La Semana Santa en Sevilla no morirá nunca mientras haya sevillanos. Es una fiesta que invade todos los recintos del corazón de la ciudad. Todo volverá a su cauce, y veremos nuevamente a Dios y a la Virgen por nuestras calles. Saldrán todas las Vírgenes de Sevilla. Pero la de la Hiniesta, aquella que estaba en el barrio de San Julián, aquella Virgen tan blanquita, tan casera, que parecía que nos iba a hablar de nuestras cosas –de nuestro pan, de nuestra madre, de nuestro cariño- aquella no será nunca más el placer de nuestros ojos. La llevaremos para siempre hundida en la Sevilla del alma de los buenos sevillanos.


COFRADÍA, HERMANDAD


Hay tal riqueza sentimental en nuestra Semana Santa, que difícilmente puede lograrse la conjunción de todas sus emociones en una sola sensibilidad. Aun sevillanos, somos un poco forasteros de toda otra hermandad que no sea la nuestra. Lo más que puede alcanzarse es la sensación aproximada, fugitiva e incierta de la mayoría de ellas. Cada cofradía tiene su misterio eterno, absoluto, ligado a la luz, a la vida, al aire y al sentimiento de su barrio, de su calle, de su cielo. Y hay, por ello, tantas sensaciones absolutas y distintas, como calles y corazones tiene Sevilla.

La Hermandad de San Julián, por ejemplo, a las dos de la tarde del Domingo de Ramos, abriendo, la primera, esta larga teoría de misterios, con el ansia vehemente de la muchedumbre castiza estacionada en la barreduela, con aquel aire verde que viene del huerto de los Capuchinos, y las venas de plata que entran, gozosas, por los callejones del Duque de Cornejo, Moravia, etcétera, impresiona muy distintamente de como puede hacerlo la Expiración en el Museo, el Cachorro en el Puente, o la Cena por la calle de la Feria. Y esta impresión es el sentimiento externo, liviano, que percibimos los extraños a la Hermandad.
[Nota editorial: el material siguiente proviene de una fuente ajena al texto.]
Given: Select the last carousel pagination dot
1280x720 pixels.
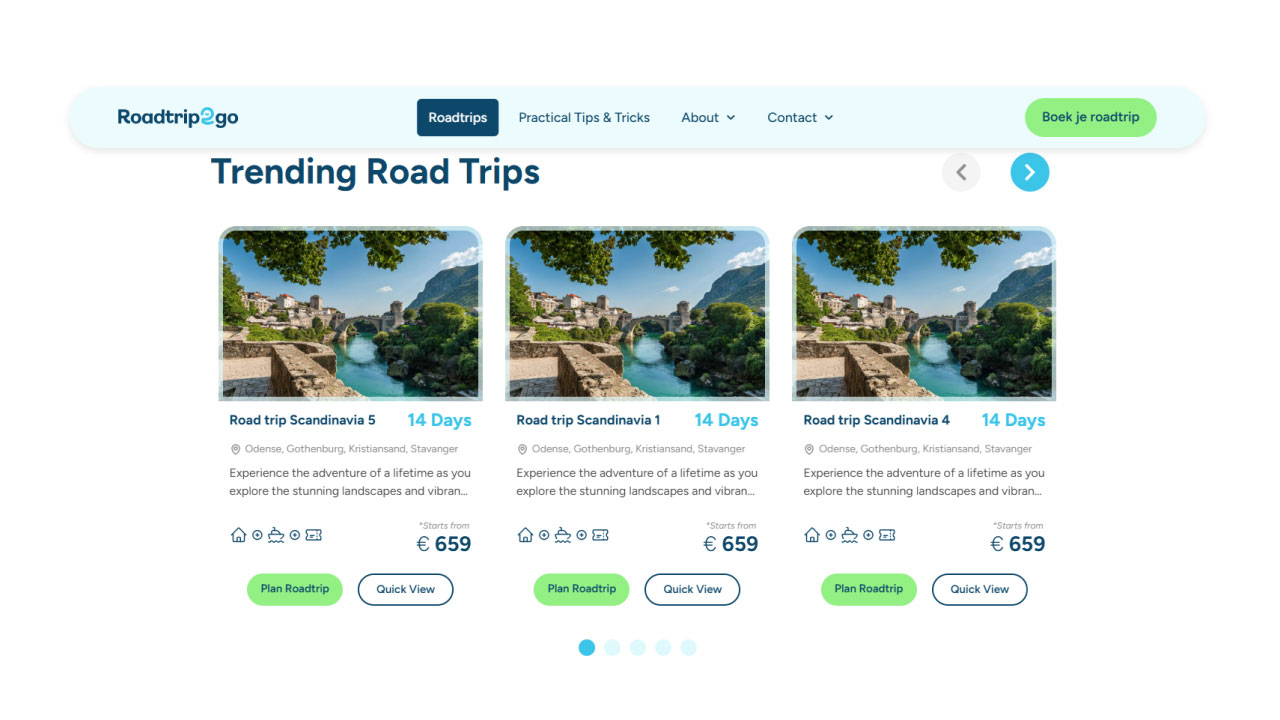Looking at the screenshot, I should pyautogui.click(x=688, y=647).
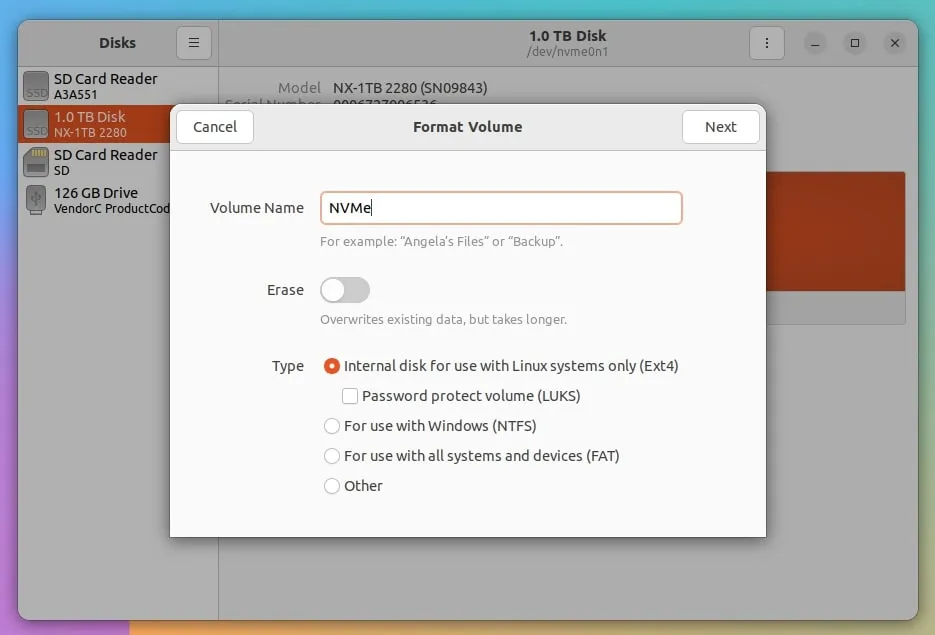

Porque el cofrade de San Julián, ya que hemos escogido este ejemplo, tiene una valoración subjetiva, infinita y misteriosa, ajena para todo el que no sea de su Hermandad, de su Cristo, de sus Virgen, su procesión y su cofradía. No dice que es la mejor ni la más bella (esto lo dicen los tontos). Dice que es su Virgen y su Cristo. Es él, su barrio, su casa, su mujer, su hijo, su placer y su dolor. Es su vida y su muerte. Su Dios.